Whether additional keywords would yield important information, the list of methods found in this work does not adequately reflect the current efforts of the ML community in proposing novel approaches. For instance, a central problem in ML is data integration (e.g., how to combine predictors built from different data types and/or different subjects): this has opened up several lines of investigation, such as committees or hierarchies of experts.19–21 Another example of an open problem in ML is seeking compromises between accuracy and interpretability (gray boxes rather than black boxes).
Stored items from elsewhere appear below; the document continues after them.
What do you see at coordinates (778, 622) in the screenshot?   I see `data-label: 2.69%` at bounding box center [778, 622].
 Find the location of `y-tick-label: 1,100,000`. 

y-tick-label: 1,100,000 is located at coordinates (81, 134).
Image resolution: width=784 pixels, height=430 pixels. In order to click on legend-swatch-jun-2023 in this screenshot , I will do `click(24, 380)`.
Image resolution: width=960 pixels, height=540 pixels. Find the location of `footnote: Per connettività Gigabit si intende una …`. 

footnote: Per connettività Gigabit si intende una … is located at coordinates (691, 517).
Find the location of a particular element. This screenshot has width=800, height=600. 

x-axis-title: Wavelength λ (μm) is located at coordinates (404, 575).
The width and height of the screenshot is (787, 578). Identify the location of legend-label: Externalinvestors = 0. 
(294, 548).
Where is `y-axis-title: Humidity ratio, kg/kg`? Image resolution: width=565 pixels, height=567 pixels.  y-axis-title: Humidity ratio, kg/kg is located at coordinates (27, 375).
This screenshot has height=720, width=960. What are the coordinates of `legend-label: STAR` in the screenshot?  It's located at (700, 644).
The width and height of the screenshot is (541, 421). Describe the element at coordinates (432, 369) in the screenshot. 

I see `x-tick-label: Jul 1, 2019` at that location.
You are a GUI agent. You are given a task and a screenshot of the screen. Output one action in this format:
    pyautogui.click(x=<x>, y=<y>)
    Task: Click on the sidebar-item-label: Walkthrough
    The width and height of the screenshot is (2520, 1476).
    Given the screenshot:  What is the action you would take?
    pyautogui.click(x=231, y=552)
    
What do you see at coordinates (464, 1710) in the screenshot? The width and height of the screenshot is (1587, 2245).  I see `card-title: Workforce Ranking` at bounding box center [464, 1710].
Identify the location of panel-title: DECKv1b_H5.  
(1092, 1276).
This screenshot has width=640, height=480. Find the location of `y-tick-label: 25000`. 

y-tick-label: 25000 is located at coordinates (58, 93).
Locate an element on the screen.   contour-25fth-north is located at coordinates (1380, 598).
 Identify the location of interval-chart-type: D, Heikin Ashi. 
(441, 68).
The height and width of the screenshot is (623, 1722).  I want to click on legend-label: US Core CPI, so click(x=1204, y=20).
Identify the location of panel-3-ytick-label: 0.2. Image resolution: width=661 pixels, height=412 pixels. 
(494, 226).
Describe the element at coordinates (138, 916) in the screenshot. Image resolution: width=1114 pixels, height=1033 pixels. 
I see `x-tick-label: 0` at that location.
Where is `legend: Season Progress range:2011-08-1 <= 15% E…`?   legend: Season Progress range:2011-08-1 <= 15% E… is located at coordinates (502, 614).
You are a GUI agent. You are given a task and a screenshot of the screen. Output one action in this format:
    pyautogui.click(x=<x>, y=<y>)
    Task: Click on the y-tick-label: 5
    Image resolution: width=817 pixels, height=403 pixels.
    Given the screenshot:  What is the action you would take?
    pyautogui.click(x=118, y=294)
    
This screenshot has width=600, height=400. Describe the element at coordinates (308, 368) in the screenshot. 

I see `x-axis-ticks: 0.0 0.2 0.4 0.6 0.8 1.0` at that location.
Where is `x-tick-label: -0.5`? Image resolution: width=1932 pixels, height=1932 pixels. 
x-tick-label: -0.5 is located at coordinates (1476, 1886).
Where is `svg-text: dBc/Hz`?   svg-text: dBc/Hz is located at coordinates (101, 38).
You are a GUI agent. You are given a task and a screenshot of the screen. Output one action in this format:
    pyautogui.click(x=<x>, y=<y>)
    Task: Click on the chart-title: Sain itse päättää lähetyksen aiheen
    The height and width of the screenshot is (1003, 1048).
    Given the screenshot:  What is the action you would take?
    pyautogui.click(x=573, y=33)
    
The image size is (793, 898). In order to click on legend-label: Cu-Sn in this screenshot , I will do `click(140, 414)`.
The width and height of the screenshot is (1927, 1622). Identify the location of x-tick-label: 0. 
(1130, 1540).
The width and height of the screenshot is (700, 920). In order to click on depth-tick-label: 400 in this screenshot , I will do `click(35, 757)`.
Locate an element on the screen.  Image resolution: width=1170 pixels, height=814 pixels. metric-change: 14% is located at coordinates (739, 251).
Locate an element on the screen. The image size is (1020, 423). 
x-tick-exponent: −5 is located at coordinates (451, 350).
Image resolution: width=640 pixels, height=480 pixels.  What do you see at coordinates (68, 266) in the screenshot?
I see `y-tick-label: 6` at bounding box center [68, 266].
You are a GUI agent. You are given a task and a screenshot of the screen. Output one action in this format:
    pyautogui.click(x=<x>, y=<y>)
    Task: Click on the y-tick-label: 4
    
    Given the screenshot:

Our scoping review has 2 main strengths. First, it is the largest scoping review to date on the use of ML methods in neurodegenerative research. Second, it provides an additional breadth of information by including the data type and clinical aim of the studies. Our study also has limitations. First, we had to restrict the number of years included in the review to capture contemporary ML methods. Second, we limited the studies to those published in English. Third, owing to the volume of articles included in the review, we restricted our search to published articles and did not search the reference list of identified articles as well as the gray literature.
Conclusions
The increase in application of ML techniques to understanding neurological diseases can be explained, in part, by the fact that major unmet clinical needs still exist for patients affected by these conditions, including more accurate diagnoses, disease prognostication, drug discovery, and a need for biomarkers of disease activity. Findings suggest that opportunities exist for additional research that uses ML methods, particularly for disease prognosis and prediction of treatment effect, as few studies with these clinical aims were found in our scoping review. Biospecimen and molecular data were rarely used, particularly in MS, ALS, and HD. As such, future research should focus on building databases containing these data types and on maximizing the use of these data types in neurodegenerative disease research.
Data Availability
N/A
Details of Ethical Approval
Ethics approval was not required for this study as it does not include the collection of patient data. Data was retrieved from publicly available published sources.
Study Funding
This study was supported by Biogen.
Disclosure
J. Rouette received consulting fees from Biogen; A. Ciampi received consulting fees from Biogen; F. Pellegrini, B. Caba, A. Gafson, and S. Belachew are employees of and hold stock/stock options in Biogen; C. de Moor and G Simoneau were, at the time of manuscript development, employees of and held stock/stock options in Biogen.
Acknowledgment
The authors are grateful for Arman Alam Siddique, Shomoita Alam, Guanbo Wang, Zayd Omar, and Kaiqiong Zhao for their help with the data extraction.